_Exercise brief_
All that is needed is the first stretch of the listing below, repeated exactly and ending with the line that contains "The width and". Pictures are to be left out.

_Data to examine_
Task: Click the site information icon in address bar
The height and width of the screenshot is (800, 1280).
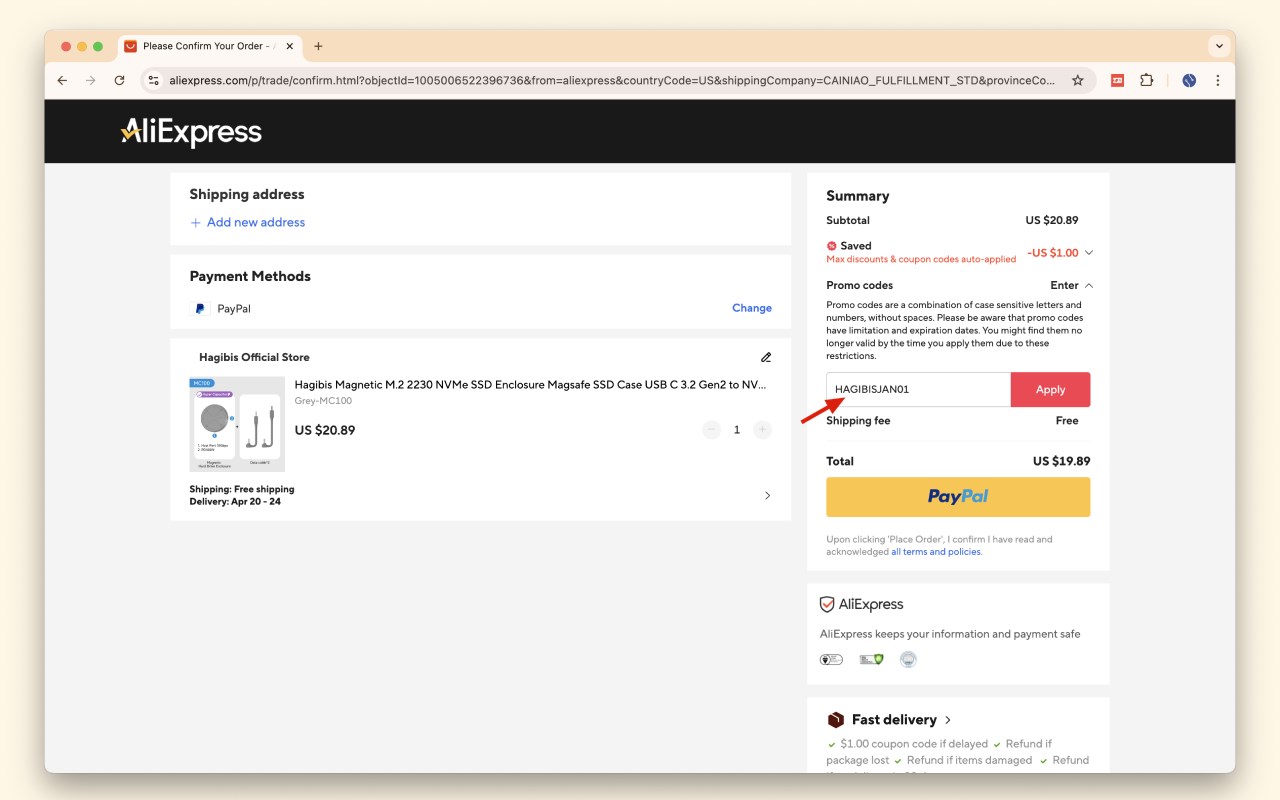Action: [x=153, y=80]
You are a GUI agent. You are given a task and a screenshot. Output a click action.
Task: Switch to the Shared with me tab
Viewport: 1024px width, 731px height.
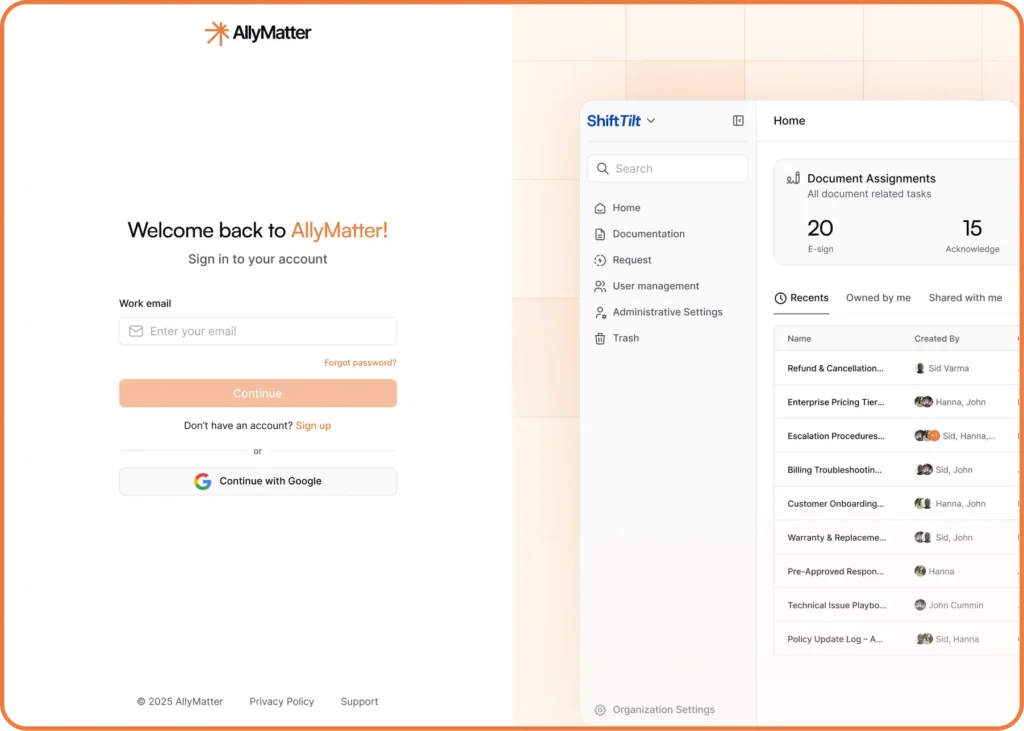coord(965,297)
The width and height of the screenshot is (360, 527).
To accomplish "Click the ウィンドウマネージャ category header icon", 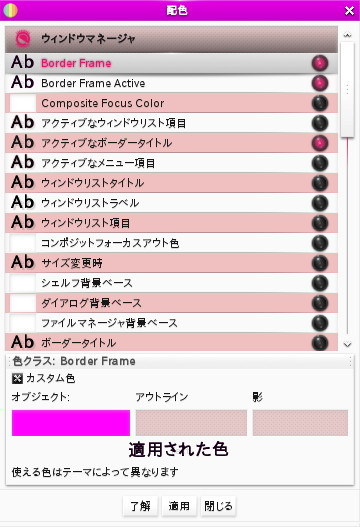I will 23,39.
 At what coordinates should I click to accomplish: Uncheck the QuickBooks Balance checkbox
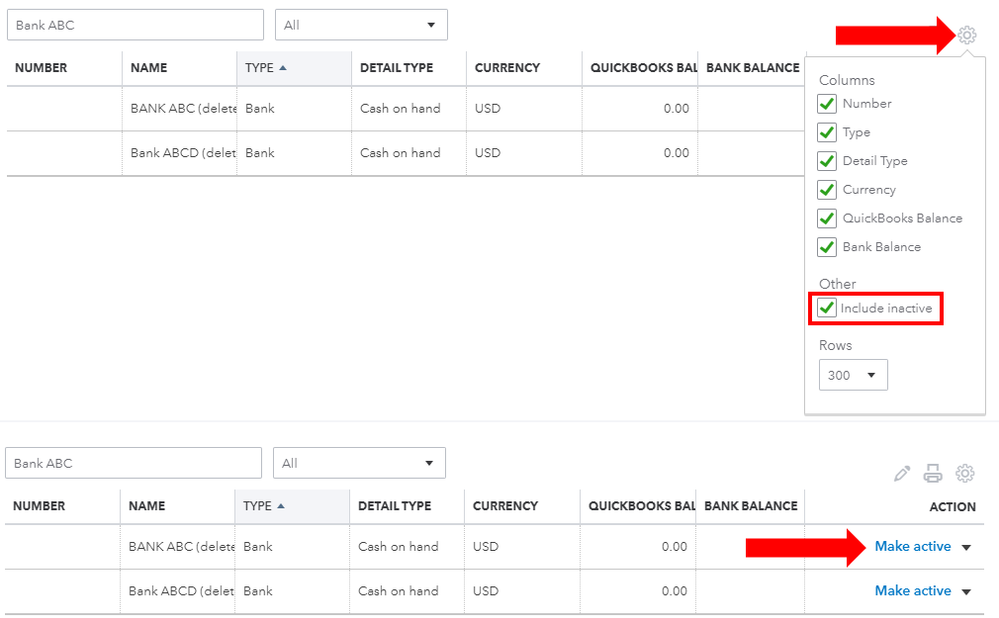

_Response_
Task: Click the site information icon in address bar
The height and width of the screenshot is (800, 1280).
Action: [x=153, y=80]
You are a GUI agent. You are given a task and a screenshot. Output a click action.
Task: Switch to the Shared with me tab
Viewport: 1024px width, 731px height.
coord(965,297)
The width and height of the screenshot is (360, 527).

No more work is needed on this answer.